▸ **What is being asked**
Copy out all the lines in the records that include the word "agent".

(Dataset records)
____________________

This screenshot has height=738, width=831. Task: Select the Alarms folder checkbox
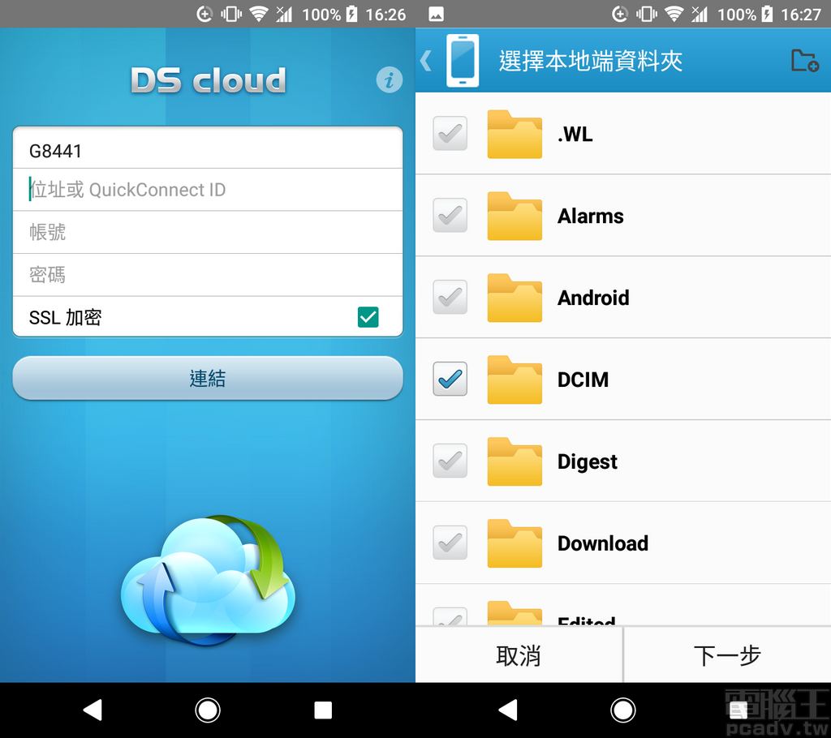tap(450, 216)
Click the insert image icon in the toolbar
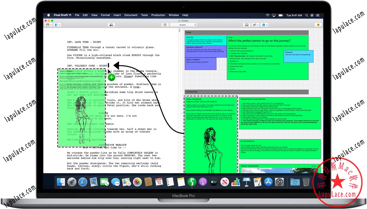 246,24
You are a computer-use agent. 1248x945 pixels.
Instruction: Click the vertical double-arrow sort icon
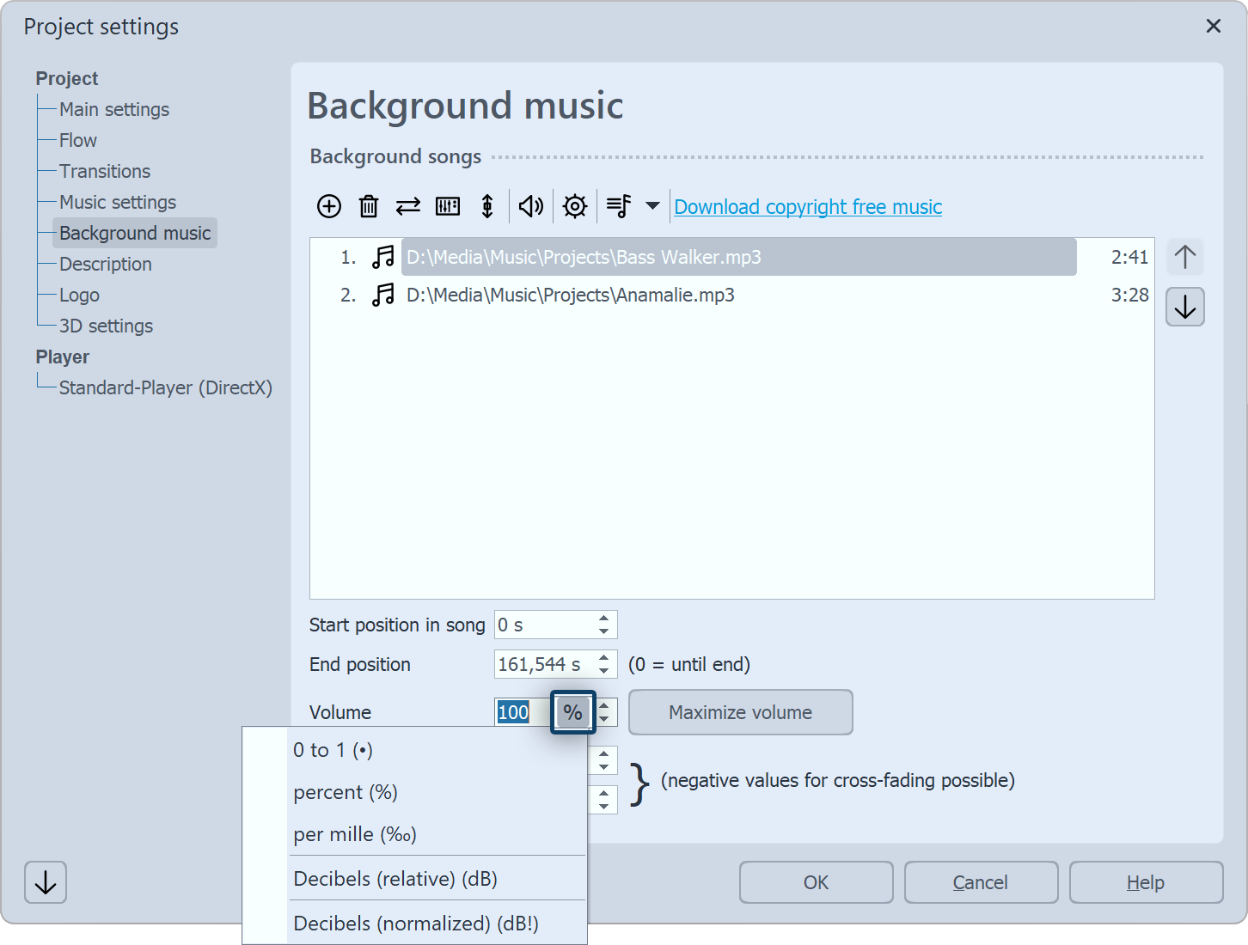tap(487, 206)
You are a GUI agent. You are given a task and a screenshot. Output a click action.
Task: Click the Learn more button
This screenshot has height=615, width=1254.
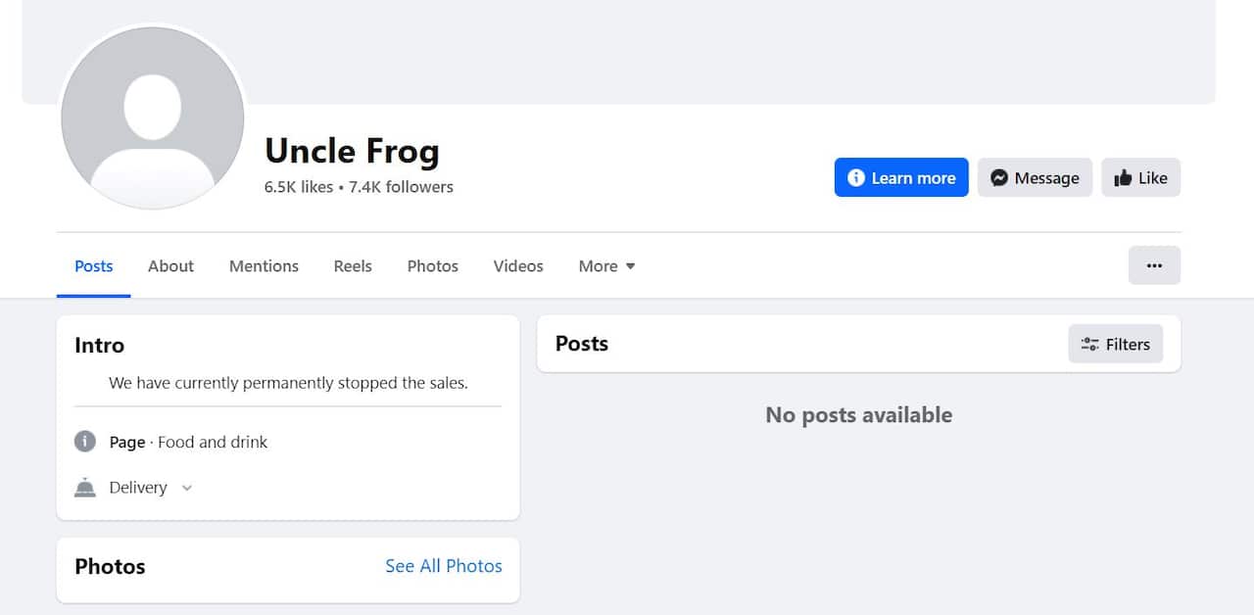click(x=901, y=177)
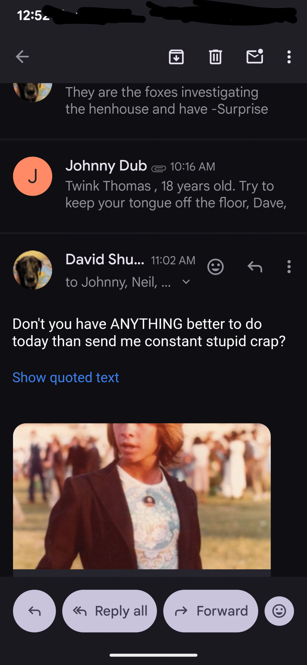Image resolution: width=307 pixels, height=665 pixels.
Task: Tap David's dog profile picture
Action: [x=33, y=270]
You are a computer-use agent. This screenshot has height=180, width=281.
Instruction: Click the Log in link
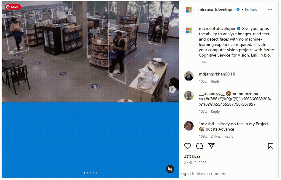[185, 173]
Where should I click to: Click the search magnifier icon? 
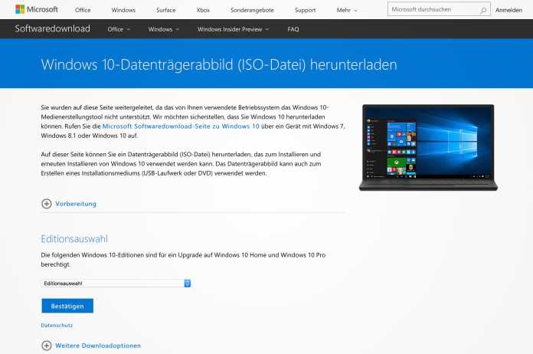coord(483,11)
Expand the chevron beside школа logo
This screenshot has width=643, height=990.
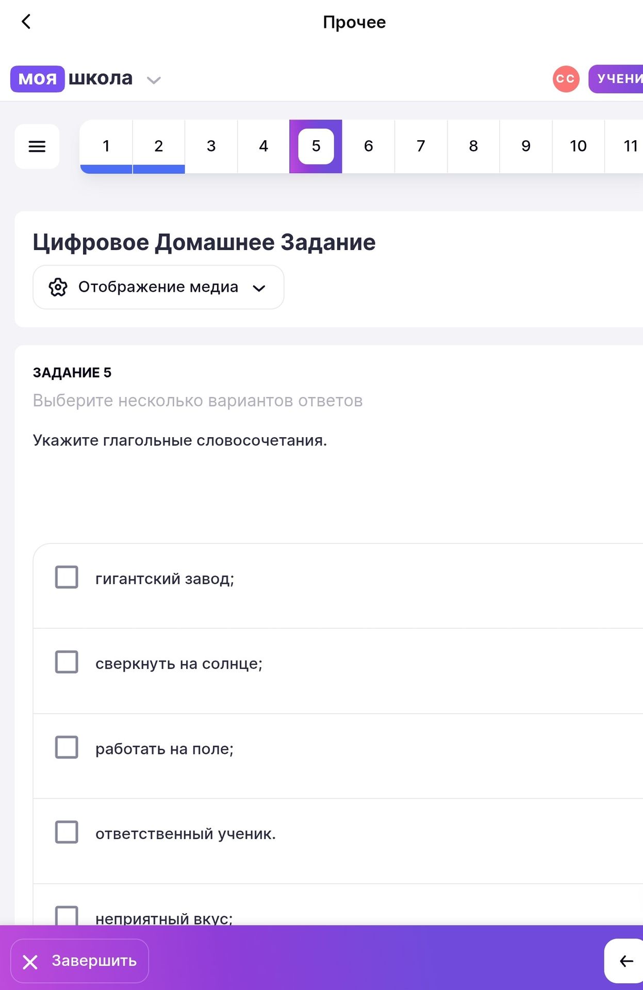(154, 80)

____________________

▸ **Answer**
You are a computer-use agent. 1248x945 pixels.
You are a GUI agent. You are given a task and a screenshot. Output a click action.
You are a computer-use agent. This screenshot has height=180, width=281.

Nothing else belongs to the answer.